RECORD EXTRACTS:
****************

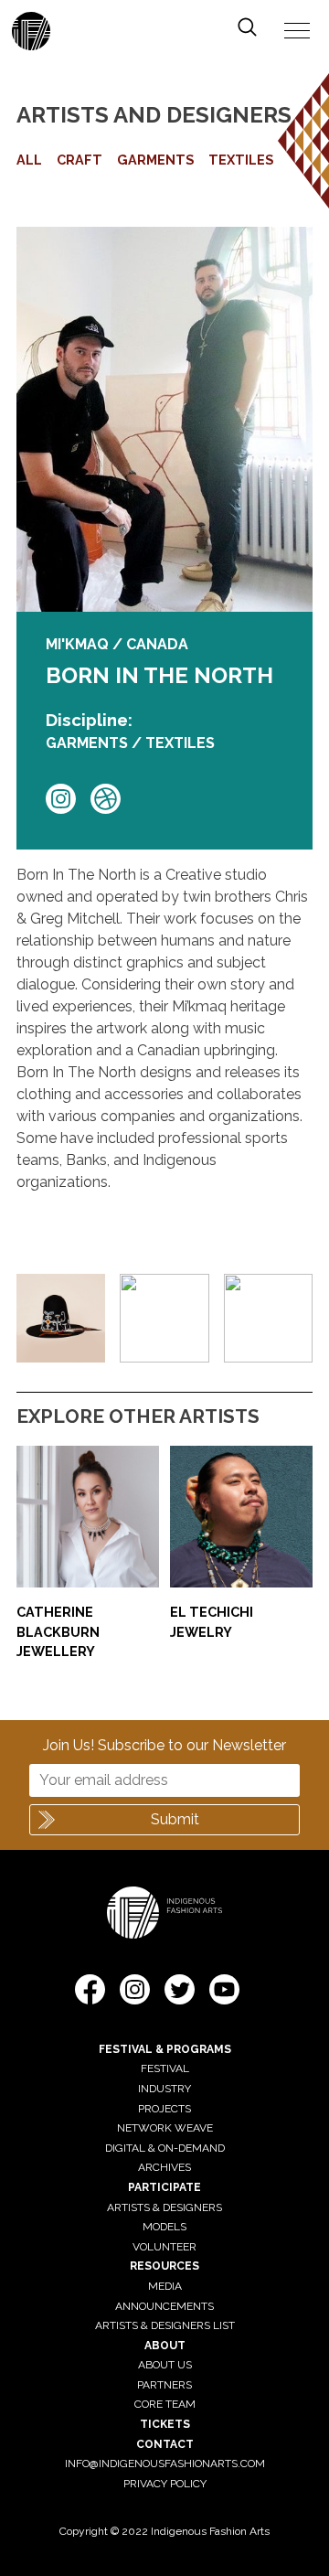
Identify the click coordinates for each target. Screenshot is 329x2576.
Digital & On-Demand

****************

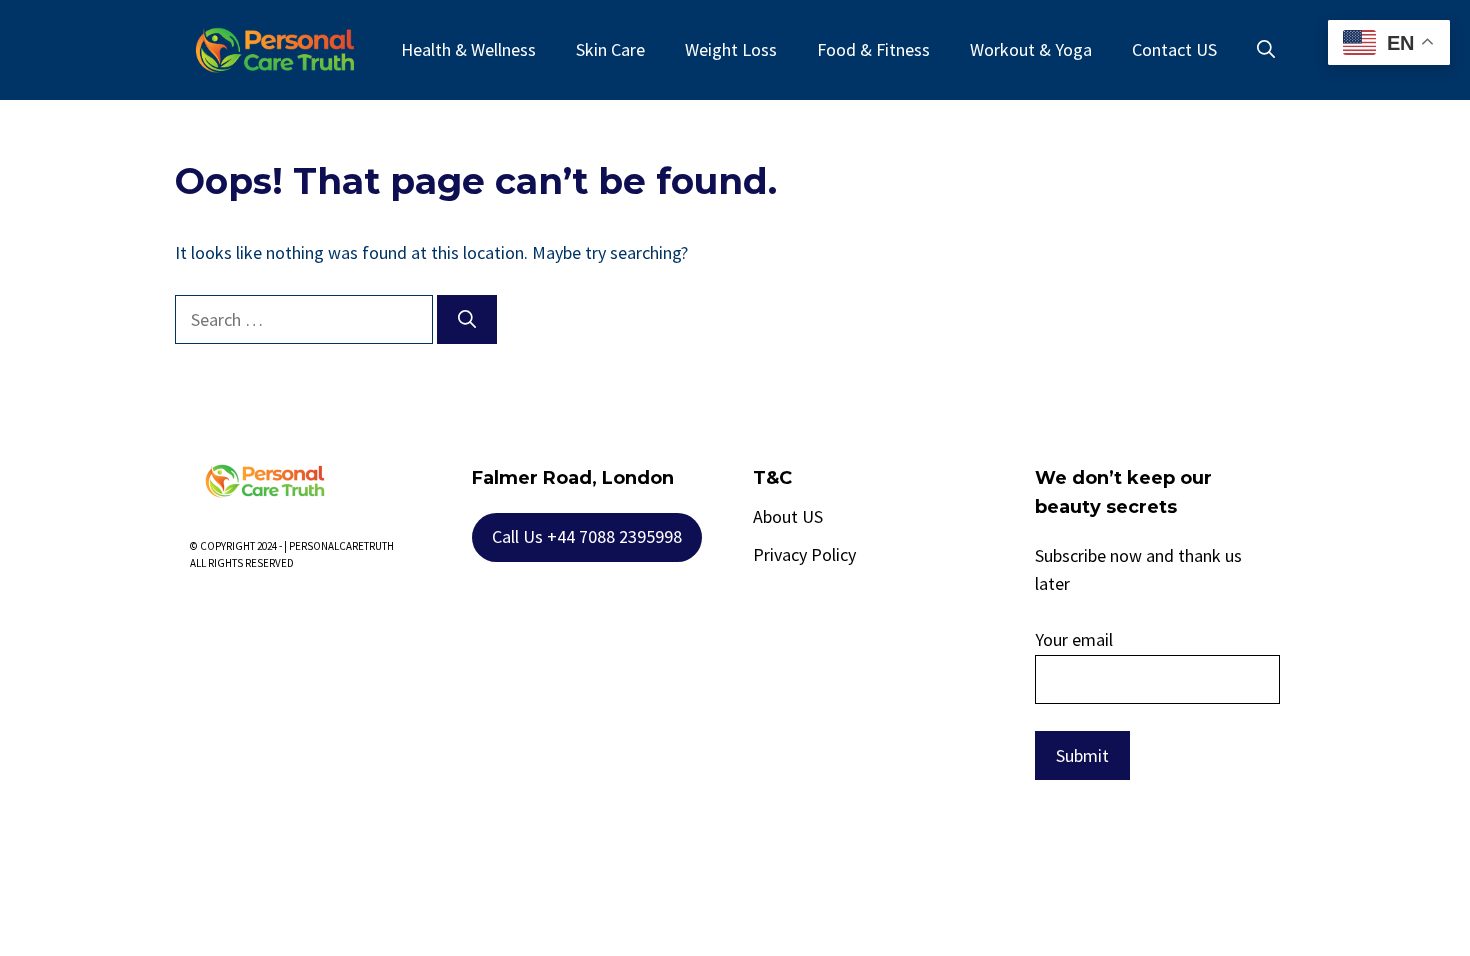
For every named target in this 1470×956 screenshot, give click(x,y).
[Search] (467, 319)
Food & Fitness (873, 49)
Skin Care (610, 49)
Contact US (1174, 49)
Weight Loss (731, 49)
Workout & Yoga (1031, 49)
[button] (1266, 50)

****************

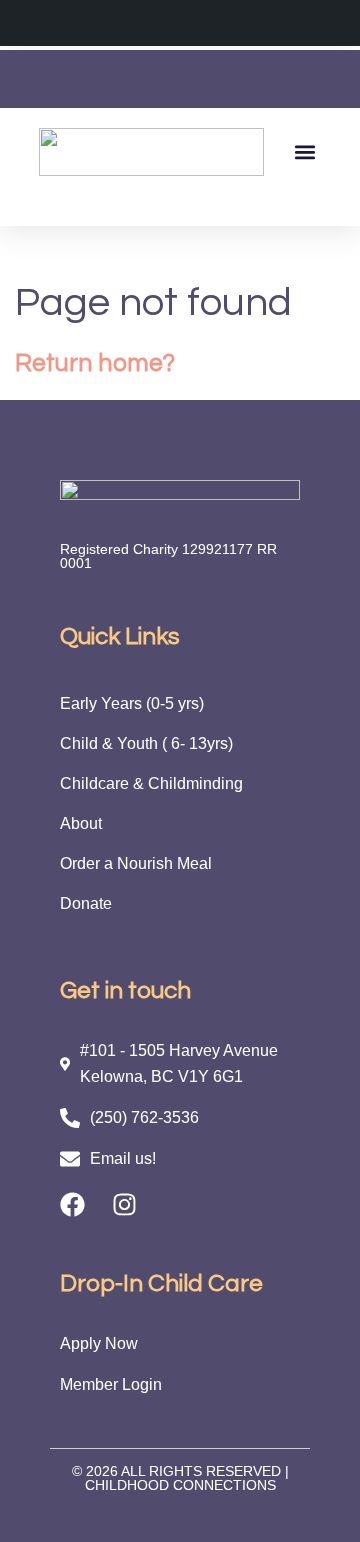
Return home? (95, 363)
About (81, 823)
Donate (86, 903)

****************

EXERCISE BRIEF:
Your reply is to repeat, unchanged, the lines above running from the one with "For every named" up to and including the one with "[button] (1266, 50)".

SOLUTION FOR THIS EXERCISE:
For every named target in this 1470×956 screenshot, give click(x,y).
[Search] (467, 319)
Food & Fitness (873, 49)
Skin Care (610, 49)
Contact US (1174, 49)
Weight Loss (731, 49)
Workout & Yoga (1031, 49)
[button] (1266, 50)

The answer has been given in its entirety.